This is caused by a strange occurrence that often dubbed ``feeping creaturism''. Larry is always adding one more feature, always getting Perl to handle one more problem. Hence, it keeps growing. Once you've worked with perl long enough, you will probably start to do the same thing. You will then notice this problem as you see your scripts becoming larger and larger.
Oh, wait... you meant a currently running program and its stack size. Mea culpa, I misunderstood you. ;) While there may be a real memory leak in the Perl source code or even whichever malloc() you're using, common causes are incomplete eval()s or local()s in loops.
An eval() which terminates in error due to a failed parsing will leave a bit of memory unusable.
A local() inside a loop:
for (1..100) { local(@array); }
will build up 100 versions of @array before the loop is done. The work-around is:
local(@array); for (1..100) { undef @array; }
This local array behaviour has been fixed for perl5, but a failed eval() still leaks.

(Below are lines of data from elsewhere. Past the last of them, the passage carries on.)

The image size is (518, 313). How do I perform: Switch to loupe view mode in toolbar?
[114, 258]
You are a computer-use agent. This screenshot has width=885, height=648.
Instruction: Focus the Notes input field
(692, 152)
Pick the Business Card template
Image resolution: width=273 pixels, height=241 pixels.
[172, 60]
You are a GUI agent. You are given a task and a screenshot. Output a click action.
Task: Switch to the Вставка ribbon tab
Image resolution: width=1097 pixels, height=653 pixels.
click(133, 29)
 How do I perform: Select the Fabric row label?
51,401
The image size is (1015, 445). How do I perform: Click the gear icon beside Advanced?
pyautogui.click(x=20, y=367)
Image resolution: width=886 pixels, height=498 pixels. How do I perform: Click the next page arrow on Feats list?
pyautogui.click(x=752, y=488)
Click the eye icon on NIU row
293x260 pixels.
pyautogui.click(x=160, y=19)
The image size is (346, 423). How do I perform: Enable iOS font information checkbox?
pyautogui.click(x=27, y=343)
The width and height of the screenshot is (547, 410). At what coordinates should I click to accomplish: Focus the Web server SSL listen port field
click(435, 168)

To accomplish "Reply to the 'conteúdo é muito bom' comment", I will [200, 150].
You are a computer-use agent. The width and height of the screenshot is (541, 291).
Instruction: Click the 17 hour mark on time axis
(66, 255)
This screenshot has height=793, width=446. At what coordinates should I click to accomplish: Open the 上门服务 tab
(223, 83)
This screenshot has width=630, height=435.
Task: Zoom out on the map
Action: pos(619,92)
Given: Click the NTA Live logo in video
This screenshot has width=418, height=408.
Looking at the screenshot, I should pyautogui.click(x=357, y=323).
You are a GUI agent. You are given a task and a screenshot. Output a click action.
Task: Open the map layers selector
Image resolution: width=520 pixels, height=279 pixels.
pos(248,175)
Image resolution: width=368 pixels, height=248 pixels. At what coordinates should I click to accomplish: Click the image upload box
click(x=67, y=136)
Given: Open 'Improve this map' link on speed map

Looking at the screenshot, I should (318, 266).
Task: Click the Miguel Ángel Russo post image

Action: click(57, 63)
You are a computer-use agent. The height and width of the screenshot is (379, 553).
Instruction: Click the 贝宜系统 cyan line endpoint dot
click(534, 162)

One other possibility, due to the way reference counting works, is when you've introduced a circularity in a data structure that would normally go out of scope and be unreachable. For example:
sub oops { my $x; $x = \$x; }
When $x goes out of scope, the memory can't be reclaimed, because there's still something point to $x (itself, in this case). A full garbage collection system could solve this, but at the cost of a great deal of complexity in perl itself and some inevitable performance problems as well. If you're making a circular data structure that you want freed eventually, you'll have to break the self-reference links yourself.